There are definitely plenty of ways to store data. If you are currently building reports off of a bunch of Excel files on your local hard drive, then probably the simplest approach is to save those same Excel files to the cloud (e.g. SharePoint) instead so you don't need to worry about data gateways or converting Excel to SQL tables. Not ideal for huge amounts of data (maybe setting up intermediate Power BI dataflows would help some?) but should be fine for lighter loads.

@AlexS The problem I see with dataflows is the need to refresh the dataflow AND the dataset if looking to update a report for a new month. There is the capability to use direct query, but it can really slow down the report is what it seems (not best for end-user experience) and there is also not the option to view the data in the "Data" view (under report view). Other than that, I do like the idea of having dataflows because it makes the data already prepped and ready for someone to grab. I just have a hard time getting passed the long refresh for imported data (dataflow + dataset).

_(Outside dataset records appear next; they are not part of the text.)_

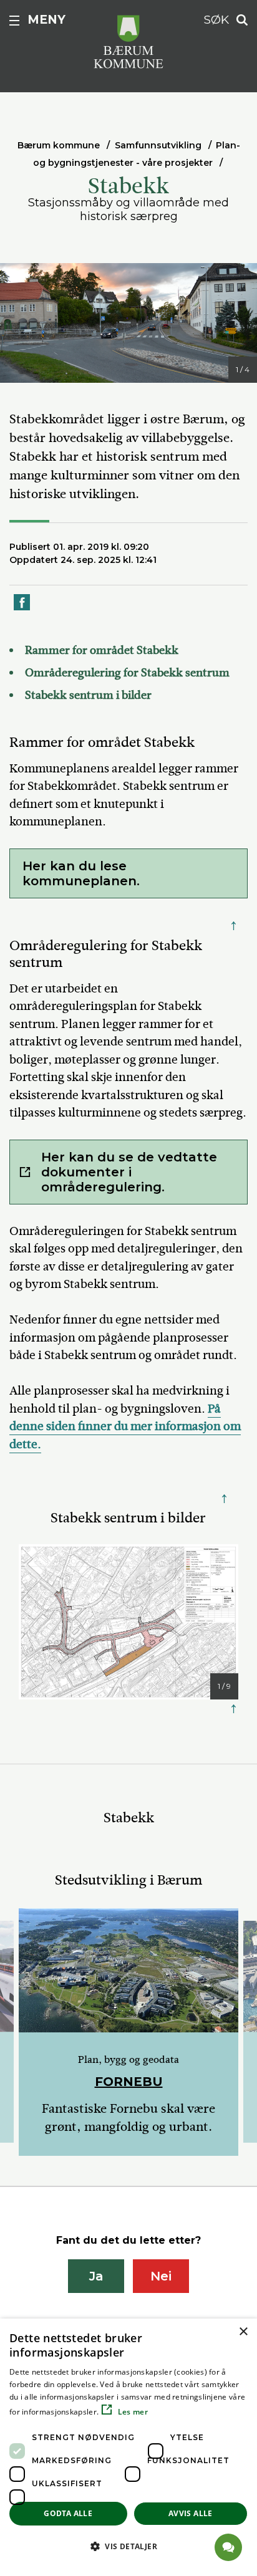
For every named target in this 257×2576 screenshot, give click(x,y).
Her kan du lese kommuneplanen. (82, 873)
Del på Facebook (22, 609)
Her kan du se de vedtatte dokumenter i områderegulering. (129, 1172)
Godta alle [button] (68, 2513)
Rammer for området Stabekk (101, 650)
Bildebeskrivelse (69, 371)
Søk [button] (216, 19)
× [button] (243, 2332)
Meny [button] (46, 19)
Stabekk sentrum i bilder (88, 695)
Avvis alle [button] (190, 2513)
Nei (161, 2276)
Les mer (132, 2411)
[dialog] (128, 2447)
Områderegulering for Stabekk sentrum (127, 673)
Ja (96, 2276)
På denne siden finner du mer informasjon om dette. (125, 1426)
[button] (128, 2546)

I use this approach often, and do all my transformation in dataflows, so the dataset is just reading in the output of dataflows.  One of my larger models is 8 GB and takes an hour to refresh from dataflows.

Greg_Deckler
Super User
Super User

@astanfo There are a ton of options here. OneDrive would work (basically SharePoint) or an Azure SQL DB instance or Azure SQL Managed Instance would eliminate the need for a on-prem gateway. Azure blob storage or Azure file storage, cheap, doesn't require an on-prem data gateway. Tons of ways of doing it. Pros and cons, you have the basics. But, why wouldn't the other analysts just be connecting Live to your Power BI dataset? Then you don't have to worry about access to the source files.


@ me in replies or I'll lose your thread!!!
Instead of a Kudo, please vote for this idea
Become an expert!: Enterprise DNA
External Tools: MSHGQM
YouTube Channel!: Microsoft Hates Greg
Latest book!:
The Definitive Guide to Power Query (M)

DAX is easy, CALCULATE makes DAX hard...

Thank you @Greg_Deckler ! Are there many additional benefits of using Azure versus a SQL db?

 

The problem I see with connecting to a Power BI dataset is there is not the option to view the data in a table format, you can only view the report and model. When slicing and dicing data in a multitude of ways, I think it is good to have this option so the analyst can fully understand everything they just pulled into their report. Another reason is that analysts may not want to connect to an entire Power BI dataset, but instead want to only use one table within the model. Pulling in an entire dataset (maybe 12 tables or more) would be uneccessary.